● Do this
Return, unchanged, the part of the rows that opens with the line containing "Identify the location of Add." and closes with the line containing "coordinates (1343, 422).", including both of those lines.

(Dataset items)
"""
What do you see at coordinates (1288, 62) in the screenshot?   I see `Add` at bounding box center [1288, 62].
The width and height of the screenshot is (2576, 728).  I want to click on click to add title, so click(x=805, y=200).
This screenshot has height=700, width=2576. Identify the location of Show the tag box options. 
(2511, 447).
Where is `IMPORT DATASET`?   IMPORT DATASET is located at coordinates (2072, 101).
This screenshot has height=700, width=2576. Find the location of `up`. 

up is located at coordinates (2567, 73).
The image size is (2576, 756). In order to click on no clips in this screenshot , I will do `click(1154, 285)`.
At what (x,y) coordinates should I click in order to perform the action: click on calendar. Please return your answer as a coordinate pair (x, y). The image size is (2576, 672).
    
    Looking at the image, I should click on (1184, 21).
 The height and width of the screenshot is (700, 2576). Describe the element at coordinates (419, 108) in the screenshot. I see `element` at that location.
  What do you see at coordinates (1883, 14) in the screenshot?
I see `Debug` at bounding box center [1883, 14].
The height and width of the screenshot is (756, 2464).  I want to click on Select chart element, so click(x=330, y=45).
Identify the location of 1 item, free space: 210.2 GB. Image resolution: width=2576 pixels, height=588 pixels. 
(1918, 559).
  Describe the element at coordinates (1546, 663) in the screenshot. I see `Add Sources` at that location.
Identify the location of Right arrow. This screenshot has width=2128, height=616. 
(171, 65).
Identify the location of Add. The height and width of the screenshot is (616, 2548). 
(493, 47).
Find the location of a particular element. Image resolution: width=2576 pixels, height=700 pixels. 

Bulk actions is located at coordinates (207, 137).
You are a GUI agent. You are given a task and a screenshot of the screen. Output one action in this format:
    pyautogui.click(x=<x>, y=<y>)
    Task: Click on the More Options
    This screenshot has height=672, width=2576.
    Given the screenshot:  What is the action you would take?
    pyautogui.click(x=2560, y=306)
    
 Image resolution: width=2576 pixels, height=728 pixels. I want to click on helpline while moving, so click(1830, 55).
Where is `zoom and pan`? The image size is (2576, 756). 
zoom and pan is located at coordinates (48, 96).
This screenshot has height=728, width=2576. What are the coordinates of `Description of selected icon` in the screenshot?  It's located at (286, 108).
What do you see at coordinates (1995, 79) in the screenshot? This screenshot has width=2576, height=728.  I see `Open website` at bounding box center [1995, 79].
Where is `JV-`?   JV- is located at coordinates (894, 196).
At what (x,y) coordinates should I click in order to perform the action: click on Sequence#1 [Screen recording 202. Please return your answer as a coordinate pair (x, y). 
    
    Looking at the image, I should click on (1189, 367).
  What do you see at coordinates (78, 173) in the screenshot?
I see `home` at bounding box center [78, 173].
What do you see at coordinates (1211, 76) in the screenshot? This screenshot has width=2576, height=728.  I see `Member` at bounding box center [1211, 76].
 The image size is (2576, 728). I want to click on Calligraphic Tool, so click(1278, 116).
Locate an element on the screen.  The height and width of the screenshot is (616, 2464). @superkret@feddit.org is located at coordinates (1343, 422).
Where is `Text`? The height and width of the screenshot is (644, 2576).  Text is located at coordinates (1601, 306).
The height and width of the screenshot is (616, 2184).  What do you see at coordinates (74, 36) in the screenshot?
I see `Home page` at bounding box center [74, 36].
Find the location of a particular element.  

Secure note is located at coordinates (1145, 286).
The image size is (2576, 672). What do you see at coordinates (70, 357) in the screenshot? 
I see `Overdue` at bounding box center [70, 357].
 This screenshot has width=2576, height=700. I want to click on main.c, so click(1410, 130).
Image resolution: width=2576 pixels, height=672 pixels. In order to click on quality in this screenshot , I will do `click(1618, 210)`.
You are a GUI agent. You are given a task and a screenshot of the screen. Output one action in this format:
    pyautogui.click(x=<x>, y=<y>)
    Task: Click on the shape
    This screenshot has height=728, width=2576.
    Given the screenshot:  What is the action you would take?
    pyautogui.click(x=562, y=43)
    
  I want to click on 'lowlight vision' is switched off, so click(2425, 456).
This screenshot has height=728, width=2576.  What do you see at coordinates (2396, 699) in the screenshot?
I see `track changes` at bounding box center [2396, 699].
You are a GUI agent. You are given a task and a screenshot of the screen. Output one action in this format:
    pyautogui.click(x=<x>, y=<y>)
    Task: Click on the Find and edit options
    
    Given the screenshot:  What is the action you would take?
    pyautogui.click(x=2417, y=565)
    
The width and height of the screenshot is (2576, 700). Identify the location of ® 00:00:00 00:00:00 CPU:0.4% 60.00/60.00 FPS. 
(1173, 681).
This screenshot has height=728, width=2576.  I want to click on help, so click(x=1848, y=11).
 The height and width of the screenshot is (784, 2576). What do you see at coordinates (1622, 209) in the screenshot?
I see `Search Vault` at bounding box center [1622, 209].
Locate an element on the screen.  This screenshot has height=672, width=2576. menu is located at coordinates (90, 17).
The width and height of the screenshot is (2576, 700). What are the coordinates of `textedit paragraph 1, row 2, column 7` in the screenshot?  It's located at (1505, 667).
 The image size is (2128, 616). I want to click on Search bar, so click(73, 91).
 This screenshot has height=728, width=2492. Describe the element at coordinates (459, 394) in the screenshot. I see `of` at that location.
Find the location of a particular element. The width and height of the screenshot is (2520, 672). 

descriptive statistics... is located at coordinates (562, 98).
"""
● Solution to this problem
Identify the location of Add. The height and width of the screenshot is (616, 2548). 
(493, 47).
Find the location of a particular element. Image resolution: width=2576 pixels, height=700 pixels. 

Bulk actions is located at coordinates (207, 137).
You are a GUI agent. You are given a task and a screenshot of the screen. Output one action in this format:
    pyautogui.click(x=<x>, y=<y>)
    Task: Click on the More Options
    This screenshot has height=672, width=2576.
    Given the screenshot:  What is the action you would take?
    pyautogui.click(x=2560, y=306)
    
 Image resolution: width=2576 pixels, height=728 pixels. I want to click on helpline while moving, so click(1830, 55).
Where is `zoom and pan`? The image size is (2576, 756). 
zoom and pan is located at coordinates (48, 96).
This screenshot has height=728, width=2576. What are the coordinates of `Description of selected icon` in the screenshot?  It's located at (286, 108).
What do you see at coordinates (1995, 79) in the screenshot? This screenshot has width=2576, height=728.  I see `Open website` at bounding box center [1995, 79].
Where is `JV-`?   JV- is located at coordinates (894, 196).
At what (x,y) coordinates should I click in order to perform the action: click on Sequence#1 [Screen recording 202. Please return your answer as a coordinate pair (x, y). 
    
    Looking at the image, I should click on (1189, 367).
  What do you see at coordinates (78, 173) in the screenshot?
I see `home` at bounding box center [78, 173].
What do you see at coordinates (1211, 76) in the screenshot? This screenshot has width=2576, height=728.  I see `Member` at bounding box center [1211, 76].
 The image size is (2576, 728). I want to click on Calligraphic Tool, so click(1278, 116).
Locate an element on the screen.  The height and width of the screenshot is (616, 2464). @superkret@feddit.org is located at coordinates (1343, 422).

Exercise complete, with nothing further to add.